This issue of the Journal contains a remarkable paper from China, entitled “Apparent Mineralocorticoid Excess caused by Novel Compound Heterozygous Mutations in HSDB11 and Characterised by Early onset Hypertension and Hypokalemia”. In the very first line of the Abstract the authors begin with “Apparent Mineralocorticoid Excess is an ultra rare Autosomal Recessive Disorder…”, and continue to document their case, number 101 in the world over 30 years. For many readers of the journal, a prevalence of ~3 cases per year, often but not always the product of a consanguineous union, may be something to skip over, or to scan read at best. This would be a mistake for a series of reasons, which I will address later in this editorial review: first, however, the back story.

Forty-five years a young native American girl from the Zuni tribe in Arizona was referred to the eminent—and still practising—New York paediatric endocrinologist Dr. Maria New. The girl was extremely hypertensive, despite very low levels of renin and aldosterone. Over the months in New York she was extensively investigated by Dr. New and the late Dr. Stanley Ulick to determine the cause of her condition: in that it was to some extent ameliorated by spironolactone it was thought that it might be caused by an unknown highly active mineralocorticoid [1]. They sent blood and urine samples to the late John Baxter in San Francisco, and to me in Melbourne: neither of us could find anything that would fill the bill. The description of the syndrome was published in 1977, and the first coinage of “Apparent Mineralocorticoid Excess” used in a second paper in 1979 [2]: the latter ascribed the aetiology of her condition to defects in the peripheral metabolism of cortisol.

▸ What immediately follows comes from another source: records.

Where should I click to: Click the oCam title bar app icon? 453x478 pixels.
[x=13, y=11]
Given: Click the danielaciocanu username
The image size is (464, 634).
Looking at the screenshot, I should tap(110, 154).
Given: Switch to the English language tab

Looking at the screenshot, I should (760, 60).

Apparent Mineralocorticoid Excess remained an enigma for the following decade, until in 1988 the publication of two papers [3, 4] characterising the enzyme (11BHSD2) responsible for allowing aldosterone to selectively activate renal tubular mineralocorticoid receptors, in the face of 100-fold higher free plasma concentrations of cortisol, despite the latter having the same affinity as aldosterone for mineralocorticoid receptors. These studies got it half right—which fortunately was sufficient for Apparent Mineralocorticoid Excess—by assuming that 11BHSD2 was able to metabolise all the incident cortisol to receptor-inactive cortisone. Given that the kidneys receive 20% of cardiac output, that the circulation time is 1 min, and that the half-time of cortisol is ~30 min, this is clearly not the case—and that the answer lies elsewhere, in the conversion of the co-substrate NAD to NADH. What clearly is the case is that the selectivity-conferring effect of 11BHSD2 can be disrupted by external agents—e.g. licorice—or at the genetic level, as is the case in Apparent Mineralocorticoid Excess.

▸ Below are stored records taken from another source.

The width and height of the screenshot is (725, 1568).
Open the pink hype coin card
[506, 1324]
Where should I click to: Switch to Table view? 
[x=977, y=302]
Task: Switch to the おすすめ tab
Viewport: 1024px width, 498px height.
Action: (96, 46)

One of the reasons that the paper is remarkable is that in addition to their identifying two novel mutations in 11BHSD2 in a patient with heterozygous apparent mineralocorticoid excess is the sheer extent of the authors’ approach. They used next generation sequencing not only on the 17-year-old proband, but on three generations of relatives. They scanned 100 hypertensives and 100 healthy controls, in whom none of the identified variants were found.

The second reason is the extent of the protein modelling, given that the crystal structure of 11BHSD2 has not been solved. The authors used as a template a homologous 11BHSD1 crystal structure, to compute a putative model of the structure of the mutant 11BHSD2 molecules. Using this structure, they show that the mutations “…not only disturb the action between nearby amino acid residues, but also affect the stability of NADP and the substrate in the binding site, thus leading to loss of enzyme activity”. The NADP is a hangover from 11BHSD1; the co-substrate in the cortisol to cortisone reaction catalysed by 11BHSD2 is NAD.

The third reason is their discussion, of this addition to the canon of now 101 subjects with Apparent Mineralocorticoid Excess and then across the field. The discussion is linear, matter-of-fact, generous and restrained. The authors have been meticulous in their parsing of all English-language manuscripts—up until the end of February 2020—which mention Apparent Mineralocorticoid Excess: Supplementary Fig. 1 is worth the wait until it comes up, at least on my venerable desktop computer. Supplementary Table 1 lists all the genes—84 of them—used in the comparison panel for next generation sequencing, a detail often assumed or overlooked in many next generation sequencing studies.

There is a fourth reason, and a fifth. The fourth reason is that what we have here is not just a scientific paper, but a work of art. Even if you could not care less about Apparent Mineralocorticoid Excess scan it; and make sure your fellows and students, even if they are in thyroid or diabetes, read it and are moved to try and emulate it. Most very good papers are like Toyotas or Volkswagens, which are very good cars; this is a Maserati.

The final reason to celebrate this paper is its recognition of the universality of our scientific endeavours, their timelessness, and the way in which they can and must transcend the politics of relative advantage. The authors of this remarkable paper clearly realise this to be the case—and for their science, their consummate artistry, and the sharing of their discovery we are all very much in their debt.